WHAT YOU NEED TO DO ->
**a.** Decide whether each statement agrees with the ecommerce article. For each, answer yes or no and quote the article's deciding words exactly. (i) The Facebook workshop was held in Facebook's Toronto offices. (ii) Most transactions via Facebook and Instagram happen on desktop. (iii) Mobile commerce is expected to grow by 50% in 2019.
**b.** According to the ecommerce article, which actions are Facebook's channels designed to help ecomm businesses do? List every one.
**c.** Pick up the ecommerce article after its final sentence and keep writing it.

(GIVEN TEXT)

Shopify POS offers flexibility with mobile POS and the ‘Tap and Chip’ case that turns a mobile into a payment device. This means that any merchant can deliver an experience just like you get in the Apple stores, with no queues at the checkout. The Shopify POS range extends to cash draws, monitors and more, and to make merchant-life easier in more ways, the Shopify POS systems interface has been redesigned to optimise the user experience for merchants with multiple stores and sales channels.
Workflows have been made more efficient and more visual with a new ‘Smart Grid’ making it easier and simpler to create and modify the processes that happen online. The search function in the new POS has been powered-up so merchants can instantly search all products, customers and stores – a significant time saver.
Facebook & Ecommerce
We attended a key note workshop from Facebook, in their Toronto offices, with the theme ‘Friction Vs Friction-less’. This simply means making it as easy as possible for customers to connect with products and make a purchase fast.
The Facebook workshop was scattered with stats and metrics, like this one: 40 – 50% of users will abandon if they have to wait 4+ seconds for loading. So, we’re not patient. We’re not willing to wait, and with online shopping, lightning fast delivery and instant gratification is demanded as the standard.
Without doubt, one of the biggest sources of friction in ecommerce is fulfilment and delivery time. Facebook has a number of channels designed to help ecomm businesses display, attract, engage and sell and for Facebook and ecommerce in general, mobile reigns supreme.
So, to some more metrics:
• Mobile commerce will grow by 30% in 2019;
• 81% of transactions via Facebook and Instagram happen on Mobile;
• And, 50% of shoppers will shop somewhere else is they don’t find enough good quality product content.
Facebook gives ecomm merchants the opportunity to give customers great product content and shopping experiences and a good example of this is the ‘micro sites’ that can be set to appear in Facebook feeds. They give potential customers a teaser product preview. They are fast, snack-able and a great way to pull traffic to store sites, collections and product pages.

(End GIVEN TEXT)
(DATASET)

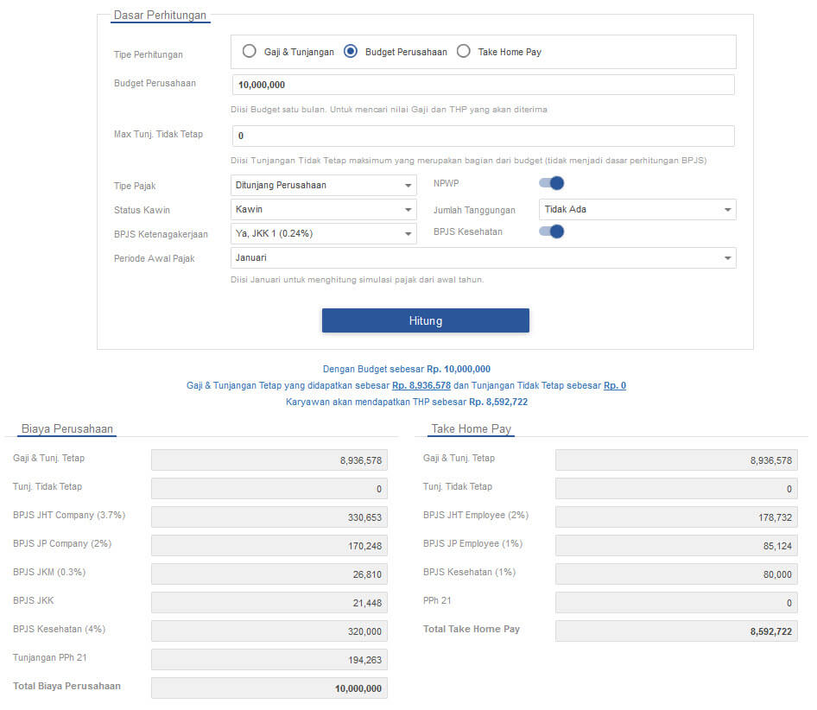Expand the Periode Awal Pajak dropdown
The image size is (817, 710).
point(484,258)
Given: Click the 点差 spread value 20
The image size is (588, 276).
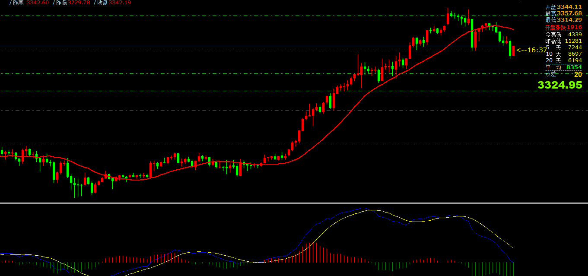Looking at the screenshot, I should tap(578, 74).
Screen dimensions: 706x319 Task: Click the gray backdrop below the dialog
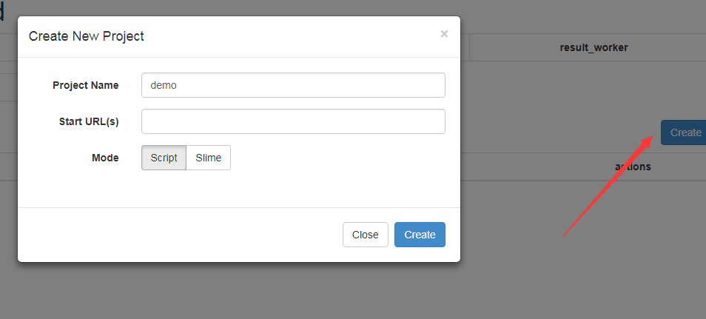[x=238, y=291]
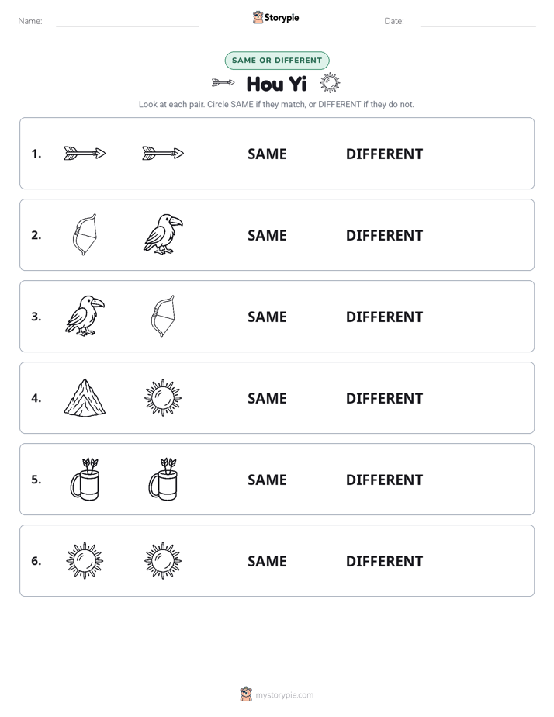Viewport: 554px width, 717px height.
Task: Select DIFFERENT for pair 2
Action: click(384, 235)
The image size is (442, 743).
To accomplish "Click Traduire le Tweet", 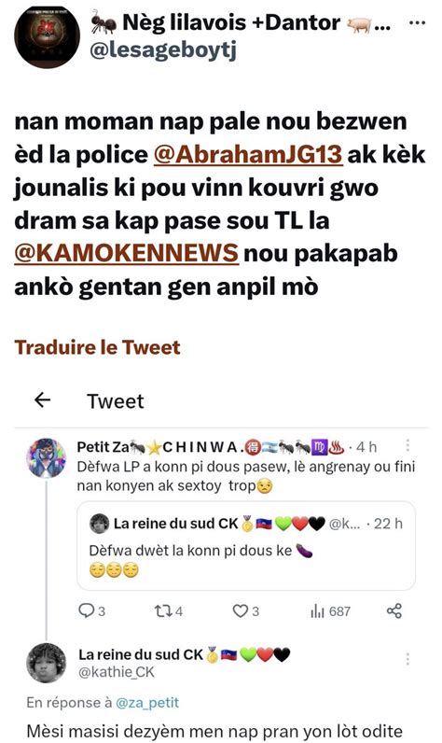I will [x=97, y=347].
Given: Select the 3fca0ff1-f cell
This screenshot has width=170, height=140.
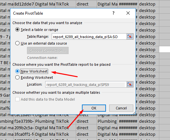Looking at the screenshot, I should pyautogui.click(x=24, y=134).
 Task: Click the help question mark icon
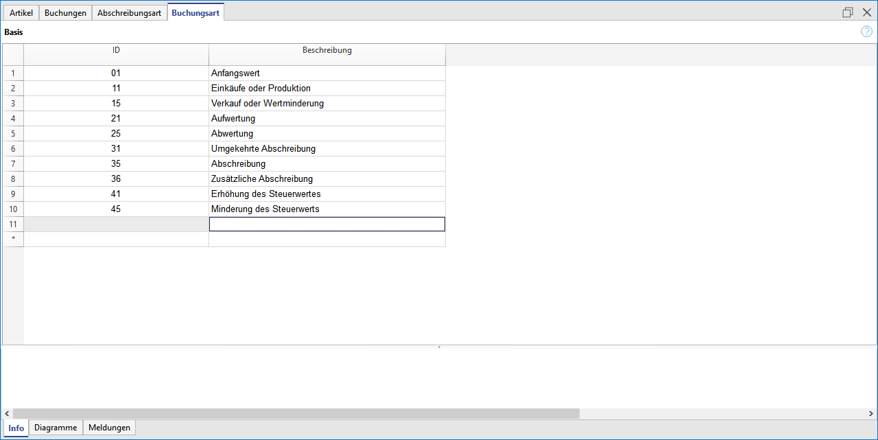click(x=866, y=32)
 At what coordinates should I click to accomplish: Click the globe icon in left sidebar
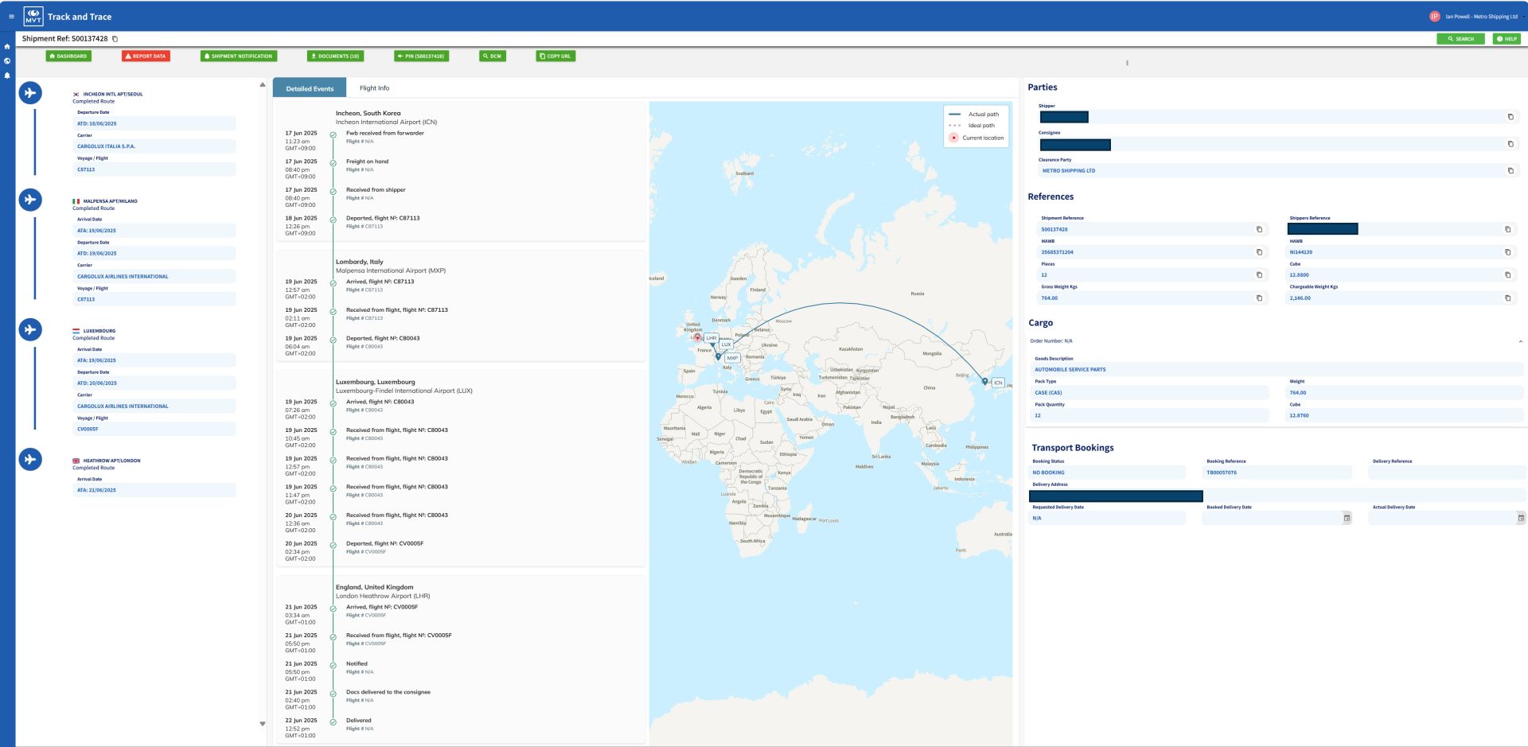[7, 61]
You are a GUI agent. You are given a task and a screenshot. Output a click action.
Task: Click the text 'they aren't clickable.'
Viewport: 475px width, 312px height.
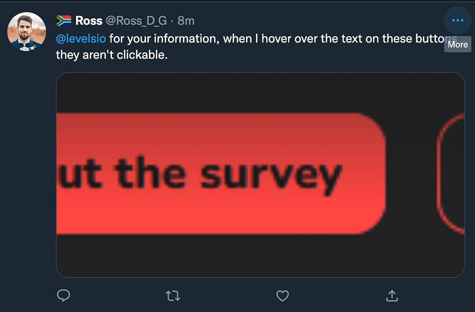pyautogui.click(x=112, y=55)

(End DATASET)

EXPECTED RESPONSES ->
**a.**
(i) Yes: "in their Toronto offices"
(ii) No: "81% of transactions via Facebook and Instagram happen on Mobile"
(iii) No: "Mobile commerce will grow by 30% in 2019"

**b.** display, attract, engage, sell

**c.**
Product collections within Facebook’s feed work the same way. Merchants can display product collections like best sellers, seasonal favourites and new releases within Facebook and then link customers to the specific product pages on their ecomm websites. Product previews in social media give immediate gratification and fast, one-click access to product pages and the opportunity to click ‘Buy Now’.
UNITE 2019 WRAP UP
Shopify’s approach to technology and ecommerce is based on community and Unite is the perfect example of bringing people together to learn and share. At Unite, 1,700+ partners and developers shared 3+ days of announcements, product demos, presentations, workshops and events, all about the future of ecommerce and the growth of opportunities. At the product-focused keynotes, we were among the first to hear announcements on feature releases, emerging opportunities and new tools for merchants to help them scale and grow.
Workshops allowed for collaboration and the chance to focus on solving technical ecommerce challenges and to give direct feedback to Shopify staffers on functionality, themes and integrations. We engaged directly with senior Shopify team members from regional managers and technical experts to ecommerce specialists in business strategy, sales conversions, marketing and growth.
Over the past few weeks, our team at The Cut have been able to apply learnings to current projects, better help existing clients with ecommerce challenges, and give the Perth Shopify community the chance to learn about what is coming next and the emerging opportunities.
We have also created new partnerships with app developers and other agencies in Australia, across APAC and into North America and Europe.
So is Toronto on the list for 2020? Absolutely!